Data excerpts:

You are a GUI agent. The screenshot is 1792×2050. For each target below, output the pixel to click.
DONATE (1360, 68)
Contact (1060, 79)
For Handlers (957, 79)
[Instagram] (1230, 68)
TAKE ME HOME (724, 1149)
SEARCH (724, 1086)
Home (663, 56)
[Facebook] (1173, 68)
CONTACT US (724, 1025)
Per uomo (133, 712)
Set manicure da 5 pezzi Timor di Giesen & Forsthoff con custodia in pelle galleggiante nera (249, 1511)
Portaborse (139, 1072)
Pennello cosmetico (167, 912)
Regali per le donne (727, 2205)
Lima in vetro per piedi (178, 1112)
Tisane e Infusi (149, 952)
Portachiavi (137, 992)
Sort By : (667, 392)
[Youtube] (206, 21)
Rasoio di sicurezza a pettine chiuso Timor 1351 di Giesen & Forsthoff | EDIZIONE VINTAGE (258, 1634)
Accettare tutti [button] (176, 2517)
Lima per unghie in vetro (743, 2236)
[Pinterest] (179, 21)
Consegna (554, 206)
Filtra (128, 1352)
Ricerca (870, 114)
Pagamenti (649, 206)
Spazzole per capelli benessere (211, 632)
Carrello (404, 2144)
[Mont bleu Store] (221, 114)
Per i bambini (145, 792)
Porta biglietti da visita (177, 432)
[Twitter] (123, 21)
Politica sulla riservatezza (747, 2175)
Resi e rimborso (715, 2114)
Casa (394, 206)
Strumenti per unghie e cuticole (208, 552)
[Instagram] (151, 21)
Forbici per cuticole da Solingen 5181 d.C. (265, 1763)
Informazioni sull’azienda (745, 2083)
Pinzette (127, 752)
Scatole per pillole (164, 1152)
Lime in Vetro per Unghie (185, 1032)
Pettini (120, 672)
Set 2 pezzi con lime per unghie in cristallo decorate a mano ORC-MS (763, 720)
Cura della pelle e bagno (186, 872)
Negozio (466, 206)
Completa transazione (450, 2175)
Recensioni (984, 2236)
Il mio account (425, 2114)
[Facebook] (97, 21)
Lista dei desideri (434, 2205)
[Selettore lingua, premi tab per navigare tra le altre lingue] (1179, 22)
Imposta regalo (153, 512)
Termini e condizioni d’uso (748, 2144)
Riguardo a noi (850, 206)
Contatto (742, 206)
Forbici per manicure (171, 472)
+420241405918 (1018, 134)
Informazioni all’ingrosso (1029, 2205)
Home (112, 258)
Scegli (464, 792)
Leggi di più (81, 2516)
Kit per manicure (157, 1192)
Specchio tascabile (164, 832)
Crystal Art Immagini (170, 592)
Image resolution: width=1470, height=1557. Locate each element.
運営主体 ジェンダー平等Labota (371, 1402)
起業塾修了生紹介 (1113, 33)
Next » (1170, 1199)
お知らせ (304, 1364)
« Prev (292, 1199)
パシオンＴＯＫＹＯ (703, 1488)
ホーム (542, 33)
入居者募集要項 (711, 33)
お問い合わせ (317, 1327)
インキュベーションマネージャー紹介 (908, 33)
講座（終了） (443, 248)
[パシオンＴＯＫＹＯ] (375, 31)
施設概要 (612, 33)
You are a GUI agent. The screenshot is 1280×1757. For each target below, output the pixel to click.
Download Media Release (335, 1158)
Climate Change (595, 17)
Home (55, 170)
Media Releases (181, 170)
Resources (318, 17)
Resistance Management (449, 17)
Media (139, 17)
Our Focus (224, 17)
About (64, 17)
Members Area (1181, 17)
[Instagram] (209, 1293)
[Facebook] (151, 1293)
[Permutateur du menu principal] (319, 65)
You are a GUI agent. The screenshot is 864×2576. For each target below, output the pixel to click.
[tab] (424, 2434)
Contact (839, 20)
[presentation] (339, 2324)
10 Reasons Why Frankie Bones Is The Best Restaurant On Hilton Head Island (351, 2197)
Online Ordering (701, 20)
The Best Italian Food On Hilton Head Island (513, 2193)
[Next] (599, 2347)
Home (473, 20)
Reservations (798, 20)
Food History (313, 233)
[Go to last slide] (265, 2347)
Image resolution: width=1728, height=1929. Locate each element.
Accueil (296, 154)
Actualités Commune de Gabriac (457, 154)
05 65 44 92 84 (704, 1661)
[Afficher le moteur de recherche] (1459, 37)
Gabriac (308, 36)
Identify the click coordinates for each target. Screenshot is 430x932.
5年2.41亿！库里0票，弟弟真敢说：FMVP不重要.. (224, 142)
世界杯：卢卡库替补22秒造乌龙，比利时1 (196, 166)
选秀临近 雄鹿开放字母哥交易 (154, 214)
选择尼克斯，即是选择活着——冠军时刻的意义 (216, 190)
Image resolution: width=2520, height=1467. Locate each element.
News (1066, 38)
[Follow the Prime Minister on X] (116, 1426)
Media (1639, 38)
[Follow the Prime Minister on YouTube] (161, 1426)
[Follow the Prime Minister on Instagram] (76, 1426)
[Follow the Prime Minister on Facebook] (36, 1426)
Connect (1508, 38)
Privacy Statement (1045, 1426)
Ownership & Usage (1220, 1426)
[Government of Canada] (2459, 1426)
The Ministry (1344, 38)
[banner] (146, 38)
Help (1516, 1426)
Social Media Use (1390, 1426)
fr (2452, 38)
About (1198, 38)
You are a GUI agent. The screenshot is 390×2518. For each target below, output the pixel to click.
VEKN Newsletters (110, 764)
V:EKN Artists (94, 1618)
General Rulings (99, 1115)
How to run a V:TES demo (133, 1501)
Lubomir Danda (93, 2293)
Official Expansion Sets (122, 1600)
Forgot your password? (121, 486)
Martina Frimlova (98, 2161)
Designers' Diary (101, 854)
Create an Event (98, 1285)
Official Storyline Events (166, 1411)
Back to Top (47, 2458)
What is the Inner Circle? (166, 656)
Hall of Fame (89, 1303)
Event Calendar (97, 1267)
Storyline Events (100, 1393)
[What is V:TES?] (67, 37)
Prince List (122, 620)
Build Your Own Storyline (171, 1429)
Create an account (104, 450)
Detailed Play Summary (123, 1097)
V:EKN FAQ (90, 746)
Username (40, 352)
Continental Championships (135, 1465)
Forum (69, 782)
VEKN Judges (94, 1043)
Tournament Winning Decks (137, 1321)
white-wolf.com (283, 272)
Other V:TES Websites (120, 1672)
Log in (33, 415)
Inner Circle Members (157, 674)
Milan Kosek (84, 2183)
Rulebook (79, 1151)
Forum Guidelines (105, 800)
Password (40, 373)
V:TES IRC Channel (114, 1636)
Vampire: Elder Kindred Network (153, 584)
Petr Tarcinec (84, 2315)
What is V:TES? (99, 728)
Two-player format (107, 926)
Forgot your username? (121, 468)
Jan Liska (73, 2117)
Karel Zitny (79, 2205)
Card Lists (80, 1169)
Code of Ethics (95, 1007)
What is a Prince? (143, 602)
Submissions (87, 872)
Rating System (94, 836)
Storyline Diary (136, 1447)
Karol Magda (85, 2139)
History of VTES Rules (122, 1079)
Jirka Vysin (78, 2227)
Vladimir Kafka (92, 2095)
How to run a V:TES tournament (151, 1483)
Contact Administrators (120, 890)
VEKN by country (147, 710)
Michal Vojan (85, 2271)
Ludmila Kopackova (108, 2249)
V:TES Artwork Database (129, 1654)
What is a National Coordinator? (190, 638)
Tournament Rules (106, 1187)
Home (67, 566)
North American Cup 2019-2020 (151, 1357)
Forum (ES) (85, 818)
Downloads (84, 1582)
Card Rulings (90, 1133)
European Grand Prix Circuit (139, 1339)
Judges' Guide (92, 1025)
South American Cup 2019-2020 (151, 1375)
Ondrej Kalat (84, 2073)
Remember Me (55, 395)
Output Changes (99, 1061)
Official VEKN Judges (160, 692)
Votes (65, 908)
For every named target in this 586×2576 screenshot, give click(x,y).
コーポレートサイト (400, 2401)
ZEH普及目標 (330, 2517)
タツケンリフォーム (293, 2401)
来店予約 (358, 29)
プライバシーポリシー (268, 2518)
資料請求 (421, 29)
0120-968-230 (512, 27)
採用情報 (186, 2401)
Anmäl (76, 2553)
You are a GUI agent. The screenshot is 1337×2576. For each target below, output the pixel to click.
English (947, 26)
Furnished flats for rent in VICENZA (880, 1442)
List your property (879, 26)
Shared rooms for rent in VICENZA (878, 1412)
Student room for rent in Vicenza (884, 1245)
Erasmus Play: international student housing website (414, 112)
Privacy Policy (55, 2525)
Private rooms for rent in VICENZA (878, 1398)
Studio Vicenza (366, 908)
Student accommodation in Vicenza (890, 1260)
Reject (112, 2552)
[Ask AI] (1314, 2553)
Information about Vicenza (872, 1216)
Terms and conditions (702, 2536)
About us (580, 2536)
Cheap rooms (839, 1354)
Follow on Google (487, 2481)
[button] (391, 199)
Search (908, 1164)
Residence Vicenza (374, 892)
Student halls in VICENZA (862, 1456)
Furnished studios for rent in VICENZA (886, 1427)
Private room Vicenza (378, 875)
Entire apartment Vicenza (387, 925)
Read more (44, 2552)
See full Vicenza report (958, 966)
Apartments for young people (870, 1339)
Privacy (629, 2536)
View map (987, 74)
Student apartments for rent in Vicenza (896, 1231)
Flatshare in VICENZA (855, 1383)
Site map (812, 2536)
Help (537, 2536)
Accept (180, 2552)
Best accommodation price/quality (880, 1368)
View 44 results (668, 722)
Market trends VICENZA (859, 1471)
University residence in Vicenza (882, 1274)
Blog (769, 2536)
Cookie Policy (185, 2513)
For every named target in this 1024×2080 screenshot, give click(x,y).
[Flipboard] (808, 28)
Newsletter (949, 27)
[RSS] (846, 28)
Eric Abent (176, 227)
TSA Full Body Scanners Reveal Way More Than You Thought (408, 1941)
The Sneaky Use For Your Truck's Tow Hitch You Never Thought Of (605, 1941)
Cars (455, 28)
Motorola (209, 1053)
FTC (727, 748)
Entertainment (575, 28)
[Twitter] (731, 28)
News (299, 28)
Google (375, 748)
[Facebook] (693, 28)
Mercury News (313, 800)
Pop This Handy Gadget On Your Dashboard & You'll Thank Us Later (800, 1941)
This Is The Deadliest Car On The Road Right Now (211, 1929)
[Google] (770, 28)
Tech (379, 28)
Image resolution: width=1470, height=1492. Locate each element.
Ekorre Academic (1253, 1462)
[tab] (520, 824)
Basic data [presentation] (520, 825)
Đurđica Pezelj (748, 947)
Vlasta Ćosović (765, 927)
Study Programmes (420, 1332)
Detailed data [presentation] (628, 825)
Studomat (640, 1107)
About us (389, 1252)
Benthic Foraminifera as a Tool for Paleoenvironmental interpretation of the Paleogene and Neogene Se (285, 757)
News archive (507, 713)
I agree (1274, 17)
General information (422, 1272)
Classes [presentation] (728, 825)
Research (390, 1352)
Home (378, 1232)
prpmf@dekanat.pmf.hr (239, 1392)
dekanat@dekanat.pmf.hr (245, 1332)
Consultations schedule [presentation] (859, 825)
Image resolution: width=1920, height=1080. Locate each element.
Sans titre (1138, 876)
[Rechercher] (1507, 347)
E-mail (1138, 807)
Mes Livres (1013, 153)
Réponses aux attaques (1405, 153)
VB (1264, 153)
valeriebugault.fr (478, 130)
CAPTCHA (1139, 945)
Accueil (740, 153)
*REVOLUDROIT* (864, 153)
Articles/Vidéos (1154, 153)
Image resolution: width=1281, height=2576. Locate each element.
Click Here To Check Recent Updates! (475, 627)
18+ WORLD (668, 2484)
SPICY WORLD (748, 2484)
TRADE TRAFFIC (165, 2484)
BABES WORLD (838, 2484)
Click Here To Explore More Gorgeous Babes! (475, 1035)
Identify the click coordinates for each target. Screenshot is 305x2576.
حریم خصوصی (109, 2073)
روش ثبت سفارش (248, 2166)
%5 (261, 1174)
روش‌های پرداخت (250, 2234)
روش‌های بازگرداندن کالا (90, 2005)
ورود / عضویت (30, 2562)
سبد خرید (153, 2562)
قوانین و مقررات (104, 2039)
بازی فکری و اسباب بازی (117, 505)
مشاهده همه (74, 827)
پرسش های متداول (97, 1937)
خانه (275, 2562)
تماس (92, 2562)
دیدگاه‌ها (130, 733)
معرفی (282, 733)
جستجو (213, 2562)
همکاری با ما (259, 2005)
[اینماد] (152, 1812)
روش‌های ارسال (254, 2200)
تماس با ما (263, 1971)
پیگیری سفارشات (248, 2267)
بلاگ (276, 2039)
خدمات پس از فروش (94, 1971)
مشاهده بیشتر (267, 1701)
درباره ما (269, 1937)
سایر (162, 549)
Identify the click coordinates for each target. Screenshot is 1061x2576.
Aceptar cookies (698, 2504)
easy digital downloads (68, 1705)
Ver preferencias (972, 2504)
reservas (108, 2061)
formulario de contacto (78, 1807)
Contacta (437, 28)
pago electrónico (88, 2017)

• Prompt
The reply should consist solely of the lines above from the one that has "Student accommodation in Vicenza (890, 1260)" through the one that has "[Flipboard] (808, 28)", reproduced exactly.

• Written answer
Student accommodation in Vicenza (890, 1260)
Reject (112, 2552)
[Ask AI] (1314, 2553)
Information about Vicenza (872, 1216)
Terms and conditions (702, 2536)
About us (580, 2536)
Cheap rooms (839, 1354)
Follow on Google (487, 2481)
[button] (391, 199)
Search (908, 1164)
Residence Vicenza (374, 892)
Student halls in VICENZA (862, 1456)
Furnished studios for rent in VICENZA (886, 1427)
Private room Vicenza (378, 875)
Entire apartment Vicenza (387, 925)
Read more (44, 2552)
See full Vicenza report (958, 966)
Apartments for young people (870, 1339)
Privacy (629, 2536)
View map (987, 74)
Student apartments for rent in Vicenza (896, 1231)
Flatshare in VICENZA (855, 1383)
Site map (812, 2536)
Help (537, 2536)
Accept (180, 2552)
Best accommodation price/quality (880, 1368)
View 44 results (668, 722)
Market trends VICENZA (859, 1471)
University residence in Vicenza (882, 1274)
Blog (769, 2536)
Cookie Policy (185, 2513)
For every named target in this 1024×2080 screenshot, give click(x,y).
[Flipboard] (808, 28)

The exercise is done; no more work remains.